■ **TASK DIRECTIONS**: Quote every one of the lines below word for word, omitting the pictures from your answer.
--- Start EXCERPTED DATA ---
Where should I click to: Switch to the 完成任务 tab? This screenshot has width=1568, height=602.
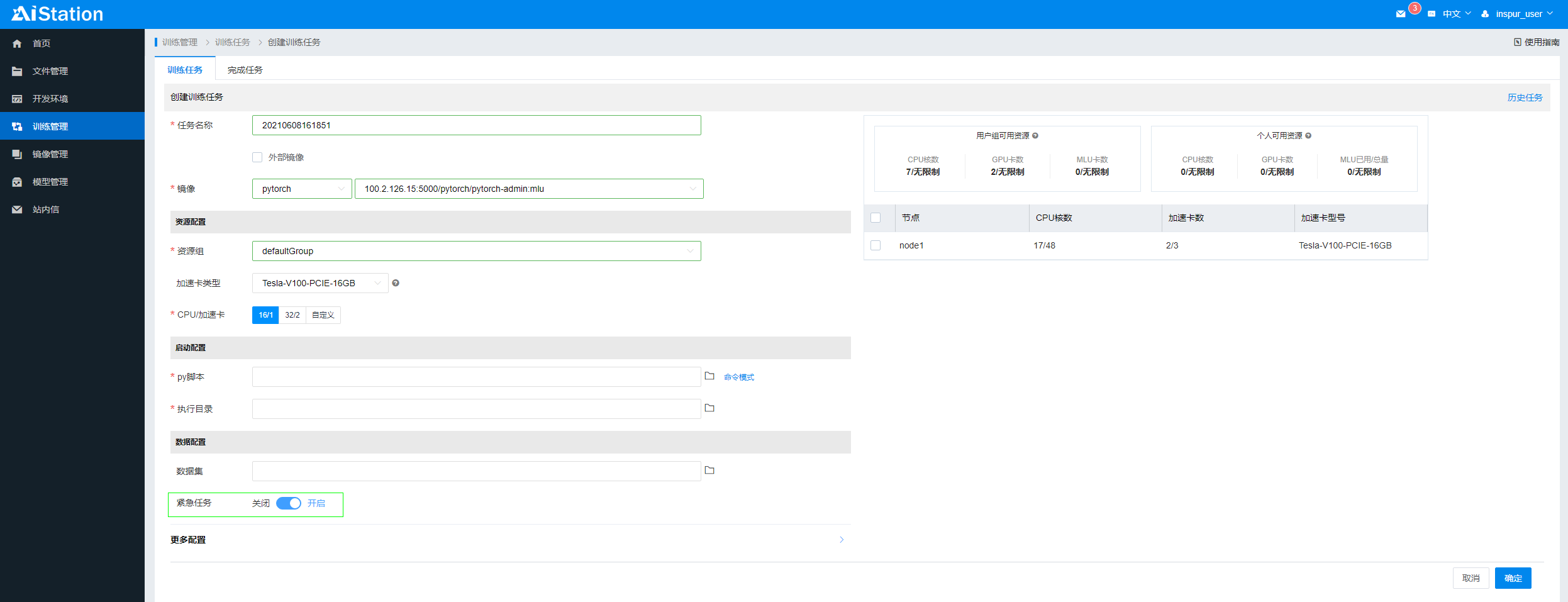coord(245,70)
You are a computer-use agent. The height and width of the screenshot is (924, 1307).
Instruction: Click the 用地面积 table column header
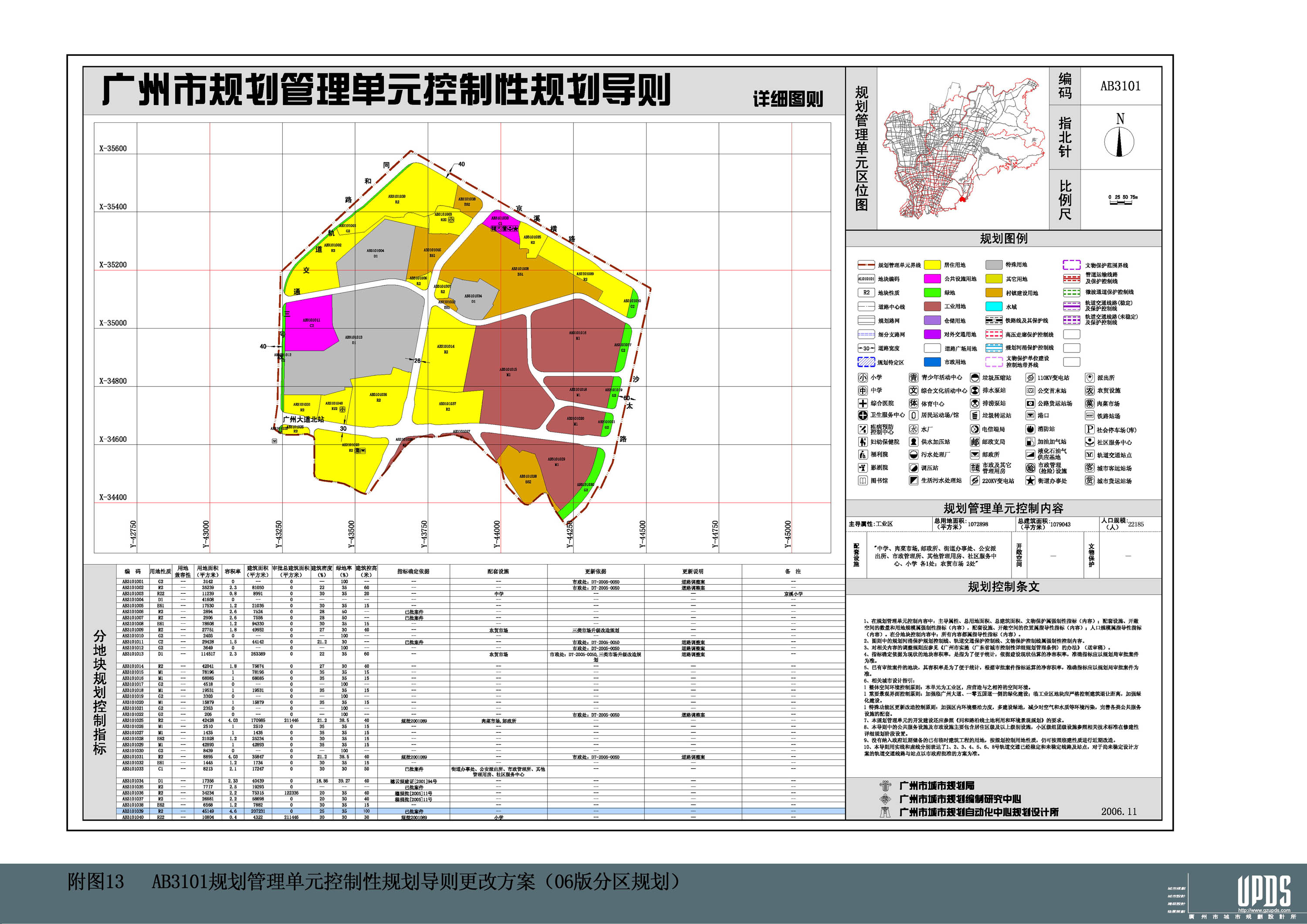(207, 571)
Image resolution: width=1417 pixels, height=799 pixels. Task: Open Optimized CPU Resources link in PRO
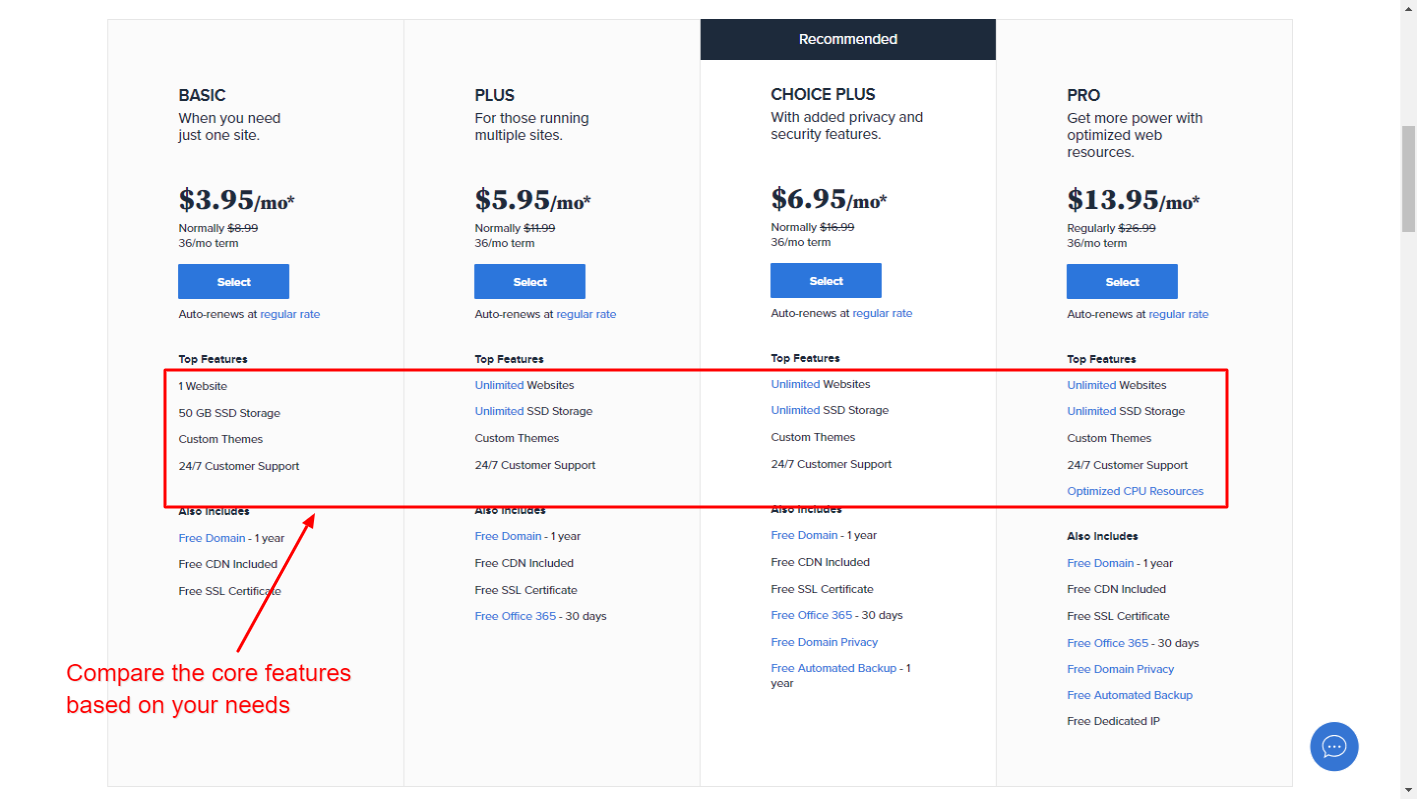click(1135, 491)
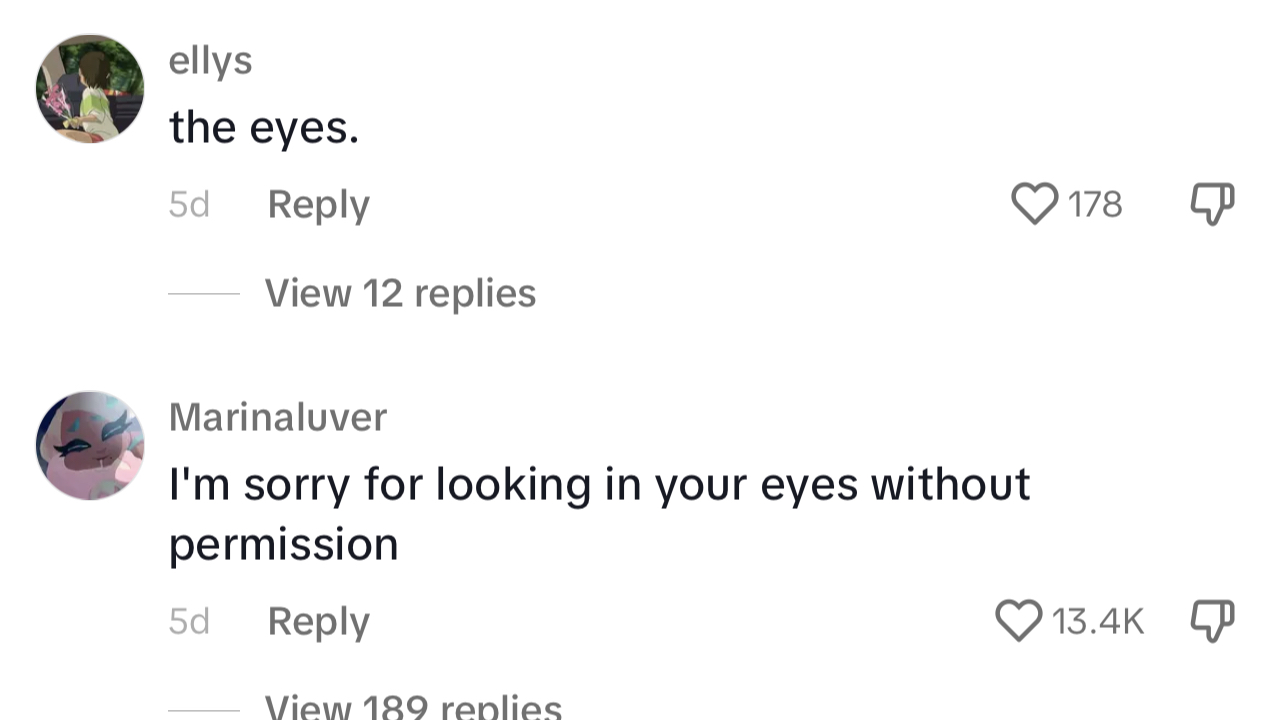Open Marinaluver's avatar image
Image resolution: width=1284 pixels, height=720 pixels.
[x=90, y=445]
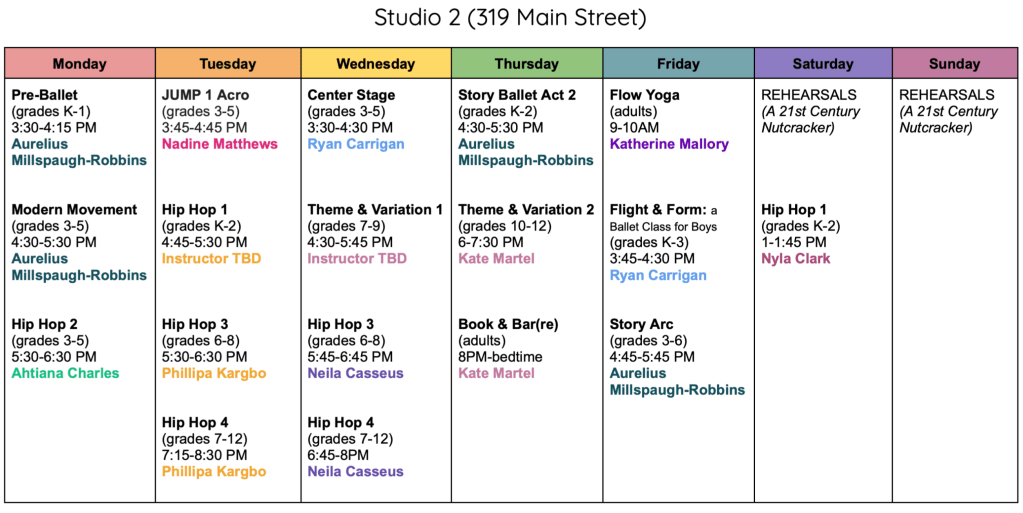This screenshot has width=1023, height=513.
Task: Select Ryan Carrigan under Center Stage
Action: [356, 144]
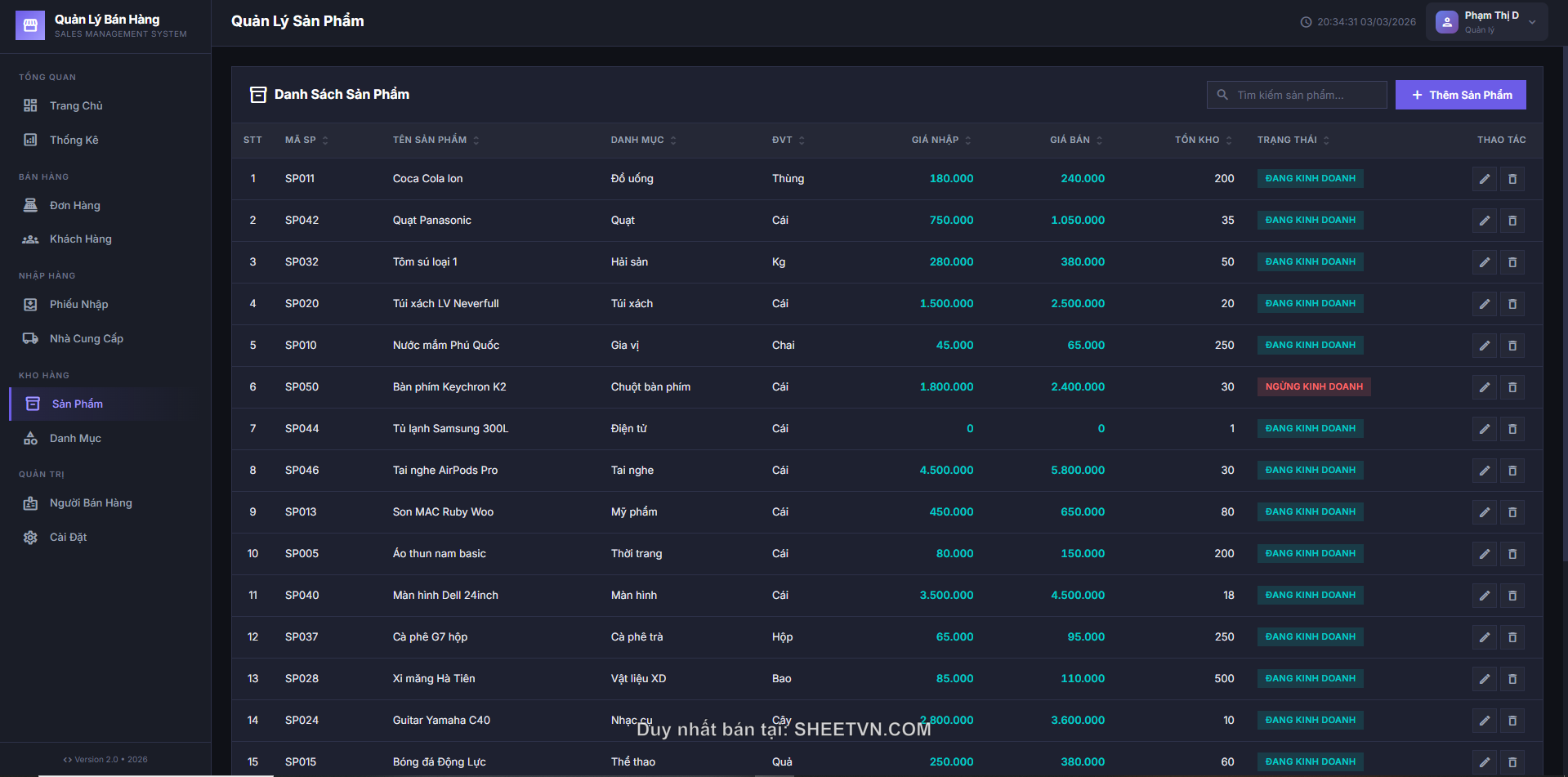This screenshot has height=777, width=1568.
Task: Delete the Tủ lạnh Samsung 300L row
Action: point(1512,429)
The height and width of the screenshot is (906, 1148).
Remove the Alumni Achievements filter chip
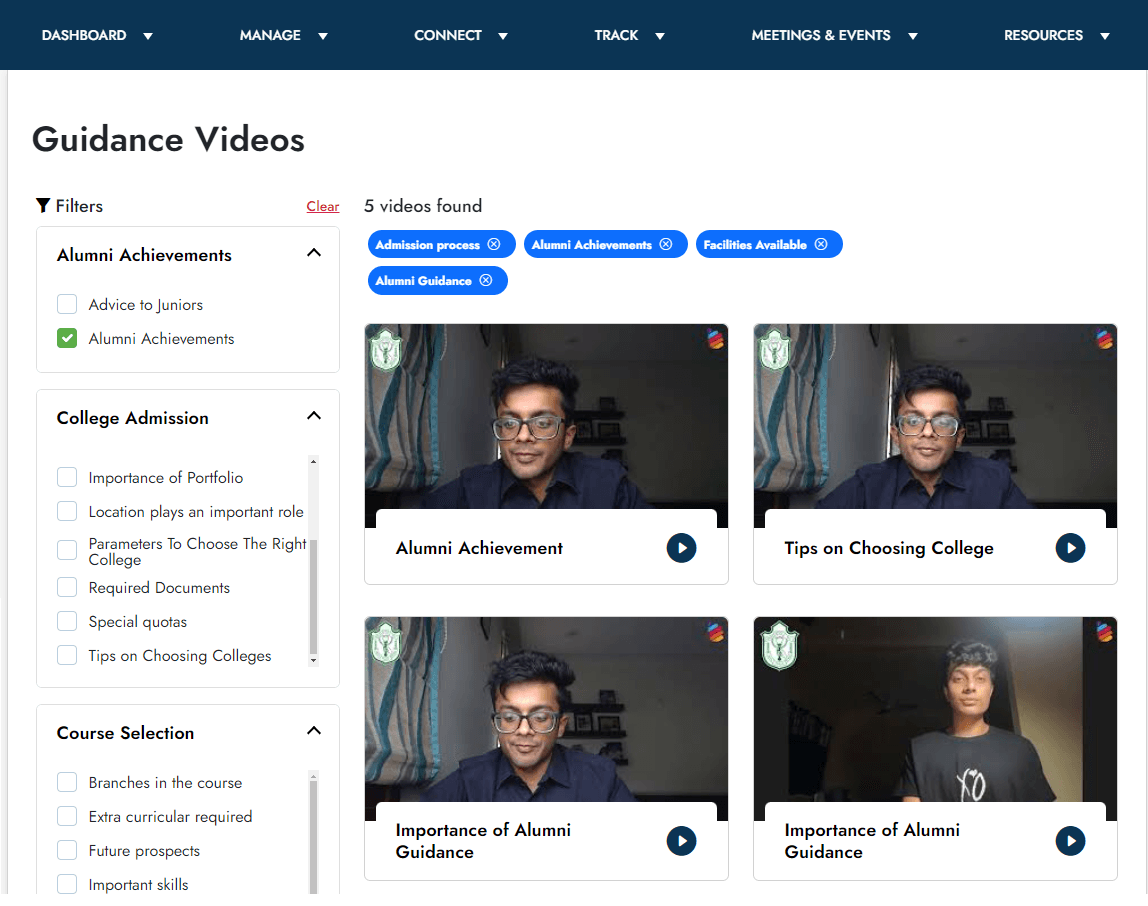coord(666,245)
--- End EXCERPTED DATA ---
■ **ANSWER FOR THE TASK**:
Where should I click to: Switch to the 完成任务 tab? This screenshot has width=1568, height=602.
coord(245,70)
You are a computer-use agent. The height and width of the screenshot is (924, 1307).
Instruction: Click the 用地面积 table column header
(207, 571)
Image resolution: width=1417 pixels, height=799 pixels. Task: Open Optimized CPU Resources link in PRO
click(1135, 491)
Open Marinaluver's avatar image
Image resolution: width=1284 pixels, height=720 pixels.
[x=90, y=445]
This screenshot has width=1023, height=513.
Task: Select Ryan Carrigan under Center Stage
Action: [356, 144]
This screenshot has height=777, width=1568.
Task: Delete the Tủ lạnh Samsung 300L row
Action: point(1512,429)
The height and width of the screenshot is (906, 1148).
Remove the Alumni Achievements filter chip
coord(666,245)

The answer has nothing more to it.